The proposed budget is designed to maintain the quality of the University, sustain important initiatives and consolidate the gains of the past few years, Courant said. The budget is set for $1.04 billion, the first time it has surpassed the billion dollar mark.
One reason for this fiscal year"s increase is a low expected increase in the state"s appropriation to the University, a 1.5 percent increase announced last week.
Courant noted an inverse relationship between the state"s higher education appropriation and tuition increases. Tuition raises were low in the years when the state was able to appropriate more funds to the University, and higher tuition raises corresponded with low state appropriations. This year is no different, he said.
But high tuition hikes to make up for low state appropriations puts additional strain on students and their families, said Andrea Fischer Newman, the lone regent to oppose the budget. Parents may lose their jobs or take pay cuts, and increasing tuition stretches their budget even thinner.
"The University needs to understand better the cyclical impact of the economy," she said.
Newman (R-Ann Arbor) said although she is not opposed to tuition increases, there are alternatives the University could explore. Increasing tuition more when the economy is strong and setting some money aside for harder times is one alternative, she said.
Courant said there are necessary expenses that the University cannot avoid.
"The bills don"t go down. We still have to pay them," he said. "With a low state appropriation, tuition is how we do it."
Courant cited soaring energy costs as one main reason the 2001-2002 fiscal year budget is so tight.

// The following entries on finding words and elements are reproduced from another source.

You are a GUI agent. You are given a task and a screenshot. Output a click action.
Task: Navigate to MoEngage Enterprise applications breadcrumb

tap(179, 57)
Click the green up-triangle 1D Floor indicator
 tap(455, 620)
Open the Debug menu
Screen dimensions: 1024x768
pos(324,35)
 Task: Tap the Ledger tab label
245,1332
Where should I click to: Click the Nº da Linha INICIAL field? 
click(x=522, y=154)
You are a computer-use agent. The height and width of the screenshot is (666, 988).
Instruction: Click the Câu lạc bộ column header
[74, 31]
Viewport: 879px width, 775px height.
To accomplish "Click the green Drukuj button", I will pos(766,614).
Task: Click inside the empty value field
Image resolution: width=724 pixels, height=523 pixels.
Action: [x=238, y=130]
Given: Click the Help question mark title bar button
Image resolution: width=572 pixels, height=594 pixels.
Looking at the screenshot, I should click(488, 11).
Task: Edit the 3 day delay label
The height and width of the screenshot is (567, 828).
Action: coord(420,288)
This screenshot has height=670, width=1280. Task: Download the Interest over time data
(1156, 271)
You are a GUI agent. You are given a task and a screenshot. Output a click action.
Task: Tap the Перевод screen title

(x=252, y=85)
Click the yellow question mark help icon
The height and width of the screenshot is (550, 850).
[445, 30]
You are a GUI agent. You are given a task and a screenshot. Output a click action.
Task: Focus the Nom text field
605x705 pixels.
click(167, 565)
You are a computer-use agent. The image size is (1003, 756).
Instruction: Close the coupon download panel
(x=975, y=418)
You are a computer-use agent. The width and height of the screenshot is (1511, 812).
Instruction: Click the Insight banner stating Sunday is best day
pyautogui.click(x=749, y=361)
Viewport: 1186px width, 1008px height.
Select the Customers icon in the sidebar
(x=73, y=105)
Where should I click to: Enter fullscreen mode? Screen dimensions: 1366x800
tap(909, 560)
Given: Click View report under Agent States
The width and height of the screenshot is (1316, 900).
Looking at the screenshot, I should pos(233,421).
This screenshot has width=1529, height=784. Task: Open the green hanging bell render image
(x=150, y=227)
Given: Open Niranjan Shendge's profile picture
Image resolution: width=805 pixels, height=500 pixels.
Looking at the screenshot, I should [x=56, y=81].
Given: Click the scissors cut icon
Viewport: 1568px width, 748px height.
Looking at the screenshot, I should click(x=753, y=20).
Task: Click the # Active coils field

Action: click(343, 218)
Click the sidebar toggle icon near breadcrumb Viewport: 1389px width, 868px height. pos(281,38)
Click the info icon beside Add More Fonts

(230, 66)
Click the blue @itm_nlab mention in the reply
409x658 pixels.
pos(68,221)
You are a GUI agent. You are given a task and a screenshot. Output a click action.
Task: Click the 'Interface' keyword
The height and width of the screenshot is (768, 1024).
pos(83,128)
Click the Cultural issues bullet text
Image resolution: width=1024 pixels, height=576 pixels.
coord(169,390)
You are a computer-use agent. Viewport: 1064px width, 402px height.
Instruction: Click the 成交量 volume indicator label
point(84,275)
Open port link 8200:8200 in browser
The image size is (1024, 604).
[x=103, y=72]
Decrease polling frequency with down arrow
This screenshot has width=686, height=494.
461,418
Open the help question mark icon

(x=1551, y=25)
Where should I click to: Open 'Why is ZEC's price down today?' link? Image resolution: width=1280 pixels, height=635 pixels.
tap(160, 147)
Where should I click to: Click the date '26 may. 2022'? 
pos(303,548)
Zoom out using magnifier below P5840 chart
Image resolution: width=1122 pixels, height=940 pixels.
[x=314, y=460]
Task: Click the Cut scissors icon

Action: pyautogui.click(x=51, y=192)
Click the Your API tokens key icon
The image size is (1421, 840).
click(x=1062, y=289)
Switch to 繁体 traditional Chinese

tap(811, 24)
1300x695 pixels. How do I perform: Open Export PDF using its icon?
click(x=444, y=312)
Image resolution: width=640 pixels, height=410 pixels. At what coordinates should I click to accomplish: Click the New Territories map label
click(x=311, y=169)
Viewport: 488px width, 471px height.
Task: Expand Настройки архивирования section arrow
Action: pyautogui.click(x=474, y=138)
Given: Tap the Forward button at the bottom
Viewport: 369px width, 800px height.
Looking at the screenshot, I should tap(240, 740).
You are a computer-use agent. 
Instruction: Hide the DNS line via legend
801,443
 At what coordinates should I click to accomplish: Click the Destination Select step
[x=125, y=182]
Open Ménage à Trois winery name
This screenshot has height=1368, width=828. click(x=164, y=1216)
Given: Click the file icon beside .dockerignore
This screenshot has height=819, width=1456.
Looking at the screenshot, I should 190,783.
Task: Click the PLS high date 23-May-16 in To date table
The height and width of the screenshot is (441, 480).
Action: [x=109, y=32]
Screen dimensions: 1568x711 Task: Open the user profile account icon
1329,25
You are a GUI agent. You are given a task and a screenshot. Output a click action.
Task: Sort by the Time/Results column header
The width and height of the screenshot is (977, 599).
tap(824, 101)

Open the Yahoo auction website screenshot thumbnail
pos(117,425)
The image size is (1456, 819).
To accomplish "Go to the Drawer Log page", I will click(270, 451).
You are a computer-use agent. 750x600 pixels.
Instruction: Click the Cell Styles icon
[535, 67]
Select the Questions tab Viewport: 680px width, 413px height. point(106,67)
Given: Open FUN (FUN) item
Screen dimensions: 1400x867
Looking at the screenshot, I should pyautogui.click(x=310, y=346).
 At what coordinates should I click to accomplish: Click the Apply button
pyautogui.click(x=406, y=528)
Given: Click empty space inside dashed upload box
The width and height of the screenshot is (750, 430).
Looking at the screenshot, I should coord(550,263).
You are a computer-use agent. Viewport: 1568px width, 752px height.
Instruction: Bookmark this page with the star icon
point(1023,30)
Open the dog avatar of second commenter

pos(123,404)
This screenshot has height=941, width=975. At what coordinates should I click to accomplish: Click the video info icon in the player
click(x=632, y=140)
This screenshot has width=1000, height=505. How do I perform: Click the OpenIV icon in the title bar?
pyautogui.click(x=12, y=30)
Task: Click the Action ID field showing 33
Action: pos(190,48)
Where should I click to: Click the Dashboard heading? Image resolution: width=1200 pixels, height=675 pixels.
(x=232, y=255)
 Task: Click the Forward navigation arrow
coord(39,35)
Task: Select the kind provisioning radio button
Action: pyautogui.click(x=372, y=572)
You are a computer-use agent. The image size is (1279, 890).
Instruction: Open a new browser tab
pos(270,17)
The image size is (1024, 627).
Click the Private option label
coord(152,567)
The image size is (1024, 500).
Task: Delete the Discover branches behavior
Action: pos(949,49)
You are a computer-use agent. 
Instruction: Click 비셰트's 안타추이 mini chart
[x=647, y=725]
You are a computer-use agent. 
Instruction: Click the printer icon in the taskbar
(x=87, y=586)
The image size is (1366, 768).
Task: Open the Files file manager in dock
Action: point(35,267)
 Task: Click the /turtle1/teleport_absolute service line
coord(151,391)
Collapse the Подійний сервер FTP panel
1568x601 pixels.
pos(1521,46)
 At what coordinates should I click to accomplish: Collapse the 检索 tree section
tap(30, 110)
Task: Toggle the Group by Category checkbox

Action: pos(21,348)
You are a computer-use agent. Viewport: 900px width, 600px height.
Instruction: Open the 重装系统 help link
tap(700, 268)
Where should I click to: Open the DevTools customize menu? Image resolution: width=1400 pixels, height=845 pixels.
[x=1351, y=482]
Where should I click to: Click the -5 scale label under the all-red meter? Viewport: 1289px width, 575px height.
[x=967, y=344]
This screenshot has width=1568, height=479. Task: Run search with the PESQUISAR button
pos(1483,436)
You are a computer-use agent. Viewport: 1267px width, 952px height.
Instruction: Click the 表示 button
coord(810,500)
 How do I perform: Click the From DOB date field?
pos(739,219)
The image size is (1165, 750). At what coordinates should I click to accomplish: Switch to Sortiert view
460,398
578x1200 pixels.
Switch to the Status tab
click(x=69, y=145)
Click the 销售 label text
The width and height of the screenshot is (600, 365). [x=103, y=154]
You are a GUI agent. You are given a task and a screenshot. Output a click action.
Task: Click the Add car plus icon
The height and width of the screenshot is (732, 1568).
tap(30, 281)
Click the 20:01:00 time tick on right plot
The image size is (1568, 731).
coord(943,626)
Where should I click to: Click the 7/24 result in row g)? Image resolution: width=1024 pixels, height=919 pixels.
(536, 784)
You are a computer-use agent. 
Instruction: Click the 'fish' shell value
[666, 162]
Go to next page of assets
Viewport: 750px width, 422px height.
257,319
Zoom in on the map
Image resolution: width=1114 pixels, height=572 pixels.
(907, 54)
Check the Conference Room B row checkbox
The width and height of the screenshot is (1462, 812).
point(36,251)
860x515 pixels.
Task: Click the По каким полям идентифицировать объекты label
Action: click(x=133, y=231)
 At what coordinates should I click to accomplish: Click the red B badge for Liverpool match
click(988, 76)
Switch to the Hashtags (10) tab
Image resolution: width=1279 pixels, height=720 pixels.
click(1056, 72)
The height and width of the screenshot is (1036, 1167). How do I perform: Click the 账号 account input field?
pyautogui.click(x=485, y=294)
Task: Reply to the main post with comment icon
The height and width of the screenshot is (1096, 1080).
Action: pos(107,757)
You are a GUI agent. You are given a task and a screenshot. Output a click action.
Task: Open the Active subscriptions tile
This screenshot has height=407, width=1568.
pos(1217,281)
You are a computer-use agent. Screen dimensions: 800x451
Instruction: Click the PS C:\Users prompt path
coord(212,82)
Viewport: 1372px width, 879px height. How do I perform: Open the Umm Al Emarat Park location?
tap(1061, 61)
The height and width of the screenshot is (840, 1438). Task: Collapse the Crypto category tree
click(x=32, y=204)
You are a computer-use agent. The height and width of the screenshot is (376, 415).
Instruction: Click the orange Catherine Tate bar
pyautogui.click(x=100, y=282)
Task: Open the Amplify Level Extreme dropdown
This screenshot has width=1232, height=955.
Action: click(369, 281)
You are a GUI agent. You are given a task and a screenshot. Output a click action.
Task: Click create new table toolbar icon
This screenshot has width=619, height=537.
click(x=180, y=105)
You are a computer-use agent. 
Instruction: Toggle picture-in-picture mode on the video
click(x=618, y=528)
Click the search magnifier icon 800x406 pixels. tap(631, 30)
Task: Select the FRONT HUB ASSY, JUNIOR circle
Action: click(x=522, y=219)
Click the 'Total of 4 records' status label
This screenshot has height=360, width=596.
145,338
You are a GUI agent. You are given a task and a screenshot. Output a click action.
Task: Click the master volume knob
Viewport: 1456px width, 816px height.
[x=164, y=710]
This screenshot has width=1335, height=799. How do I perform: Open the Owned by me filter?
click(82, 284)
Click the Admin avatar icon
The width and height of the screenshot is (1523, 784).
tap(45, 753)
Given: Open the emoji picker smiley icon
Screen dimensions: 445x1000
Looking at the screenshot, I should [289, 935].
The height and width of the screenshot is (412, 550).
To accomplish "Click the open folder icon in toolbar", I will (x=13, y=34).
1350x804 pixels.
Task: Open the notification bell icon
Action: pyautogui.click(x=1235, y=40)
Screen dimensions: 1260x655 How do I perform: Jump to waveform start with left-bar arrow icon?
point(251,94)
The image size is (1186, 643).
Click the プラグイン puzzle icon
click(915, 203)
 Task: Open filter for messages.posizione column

Conservation efforts are underway, he added.
Various schools and departments are also trying to find ways to cut corners and save money. "A penny saved is a penny they can re-deploy to their highest priorities," Courant said.
Courant also said the upkeep of the University"s programs and initiatives, and an increase in staff benefits pushed the jump in tuition.
Courant highlighted four areas the University has singled out as priorities the Life Sciences Initiative, the undergraduate experience, the scholarly quality of the institution and information technology.
Staying competitive and attracting and retaining a top notch faculty requires the University to offer competitive salaries, Courant said. Tenure and tenure track faculty are projected to receive a 5.3 percent pay raise.
Courant labeled information technology as an "absolutely essential" component of the University and another area where money must be spent to keep up with the market.
Staff benefits, including health insurance, will increase by $7 million according to the proposed budget.
The University is not alone in its significant tuition increase, and the proposed 6.5 percent hike is the lowest tuition increase among Big Ten schools and public universities in Michigan announced thus far.
"We are less dependant on state appropriations and more dependant on tuition," Courant said. "A bad year from the state hurts us, but we can make up for it."
Some state legislators have vowed to find additional sources of funding for higher education. One possible source is a repeal of the state"s tuition tax credit, which would garner most universities another 1.5 percent increase in funding.
If the University were to receive additional state funding, Courant said it was possible that the University would revise its tuition increase.